In the foregoing implementations, the partition and blocking assembly may include two baffles. In a possible implementation of the present disclosure, the partition and blocking assembly may include one baffle. For example, the partition and blocking assembly includes the first baffle. In addition, the chassis further includes the third side wall, the second side wall, the first side wall, and the third side wall are sequentially connected, and the second side wall and the third side wall are disposed opposite to each other. In this case, the first baffle and the first side wall may be disposed opposite to each other, the housing of the fan abuts against the third side wall of the chassis, and the first baffle abuts against the housing of the fan. The partition and blocking assembly adopts the foregoing structure design, so that a structure of the partition and blocking assembly can be simplified. This helps simplify a structure of the inverter.

In a possible implementation of the present disclosure, when the gap exists between the partition and blocking assembly and the second side wall, the gap may be located between the second side wall and an end that is of the first baffle and that faces away from the fan, to form an air return vent between the first baffle and the second side wall. In this way, air in the second installation cavity can flow back to the first installation cavity through the gap.

In addition, when the partition and blocking assembly is provided with the through hole, the through hole may be provided on the first baffle. In this case, the through hole may be used as the air return vent, and air in the second installation cavity may flow back to the first installation cavity through the through hole.

In a possible implementation of the present disclosure, a projection of the first baffle onto the first side wall covers projections of the part of power devices in the first installation cavity onto the first side wall. In this way, air that flows back from the second installation cavity to the first installation cavity can flow through all power devices in the first installation cavity. This helps improve heat dissipation efficiency of the power device in the first installation cavity, to improve heat dissipation efficiency of the inverter.

**STATED EXERCISE A**
According to the inverter passage, what does the fan's housing abut against when the partition and blocking assembly includes only the first baffle?
**STATED EXERCISE B**
Write a continuation of the inverter passage, beginning after its final sentence.
The material that comes after the inverter passage has no connection to it.

**MATERIAL**
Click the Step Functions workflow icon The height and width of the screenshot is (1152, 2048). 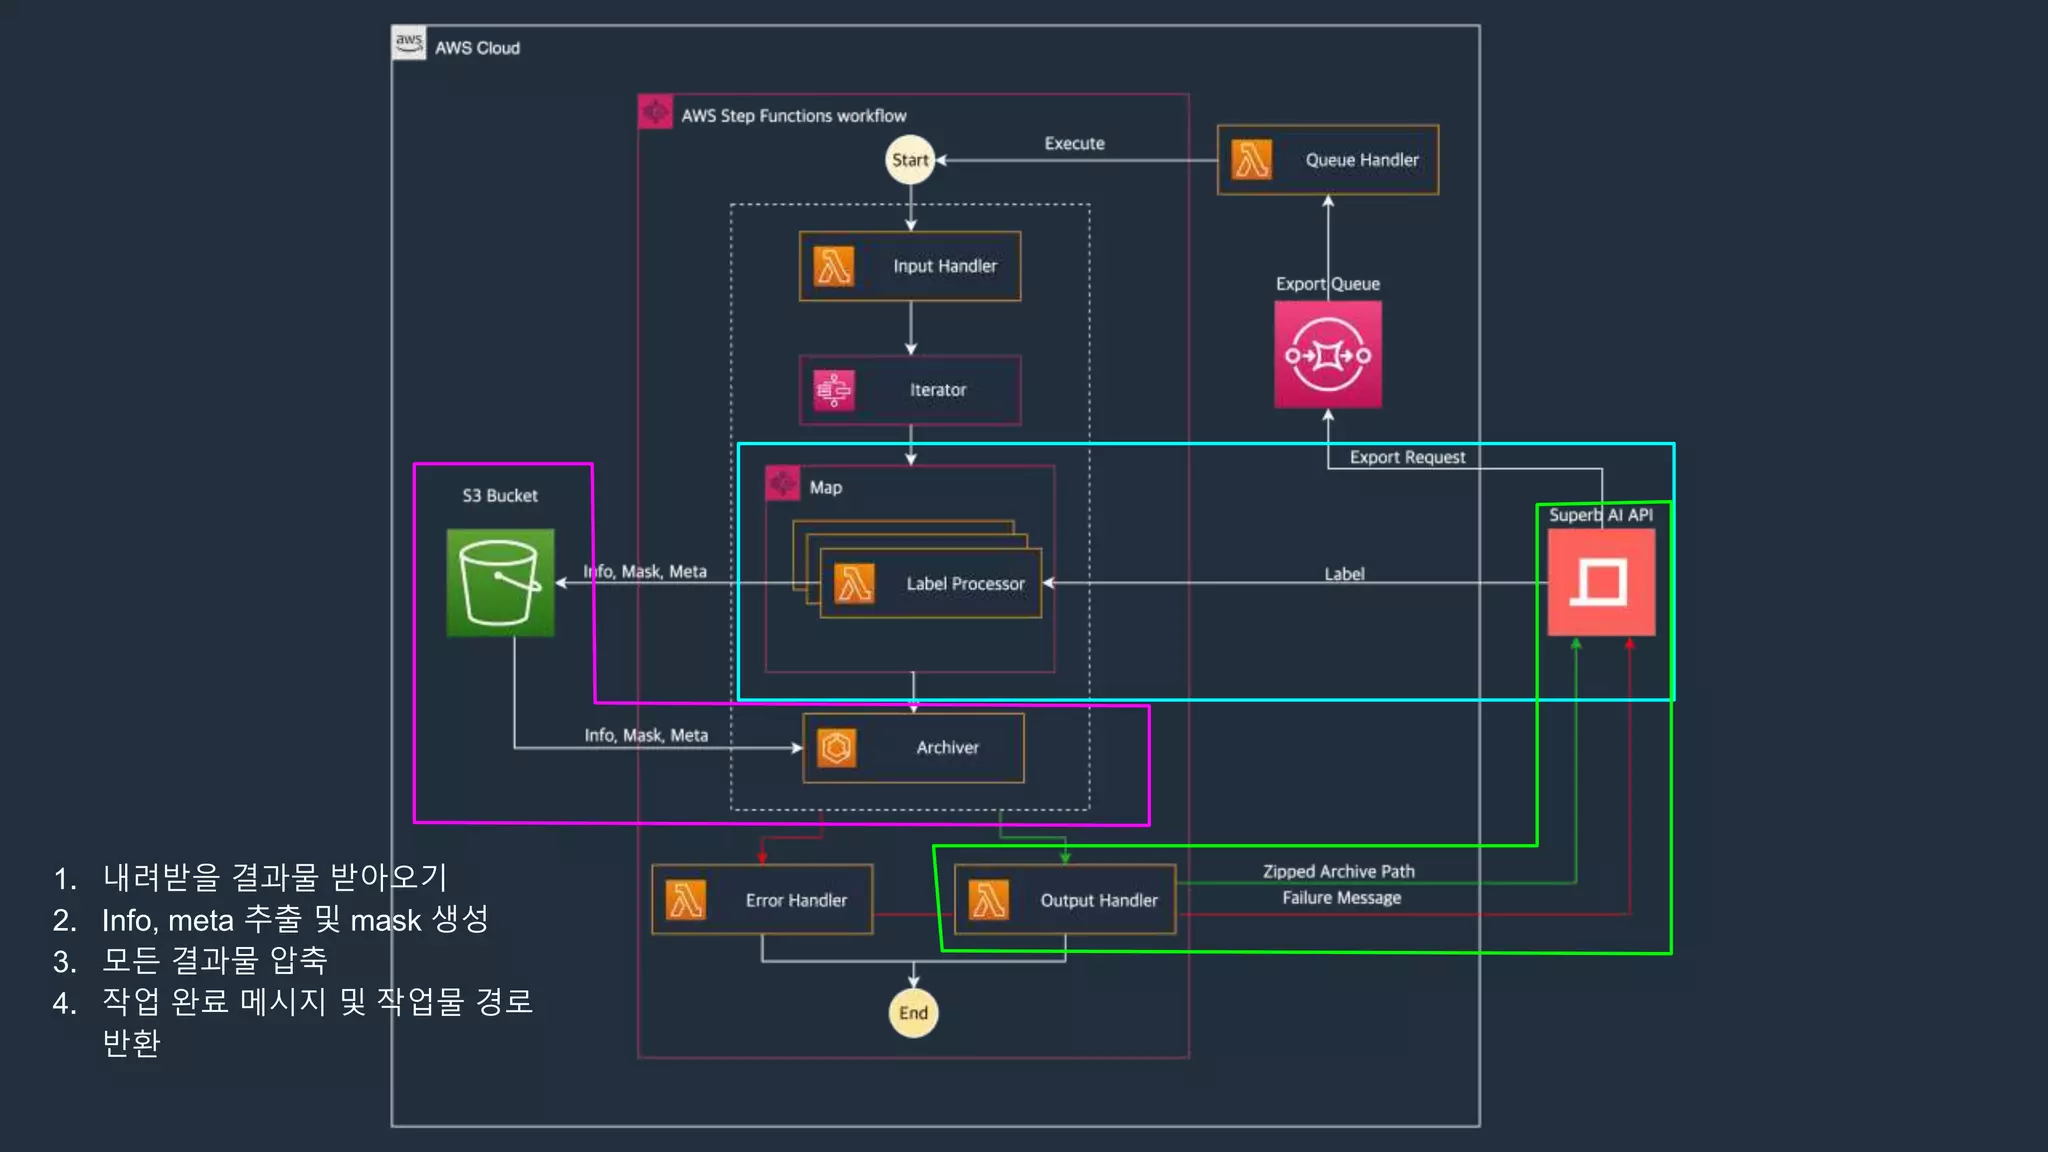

**WRITTEN ANSWER A**
The third side wall of the chassis.

**WRITTEN ANSWER B**
In a possible implementation of the present disclosure, the inverter further includes a first circuit board, the first circuit board and the first side wall are disposed in parallel, and the part of power devices may be disposed on a side that is of the first circuit board and that faces the first baffle. In this way, the part of power devices may be disposed close to the first baffle, so that low-temperature air that flows back from the second installation cavity to the first installation cavity may first flow through the part of power devices. This helps improve heat dissipation efficiency of the part of power devices.

In another possible implementation of the present disclosure, the inverter includes a second circuit board, the second circuit board and the first side wall are disposed perpendicular to each other, the second circuit board is located between the first side wall and the first baffle, and the part of power devices are disposed on the second circuit board. This may help reduce a spacing between the first side wall and the first baffle, to help reduce the volume of the first installation cavity, so that a flowing speed of air in the first installation cavity is improved, to improve heat dissipation efficiency of the part of power devices.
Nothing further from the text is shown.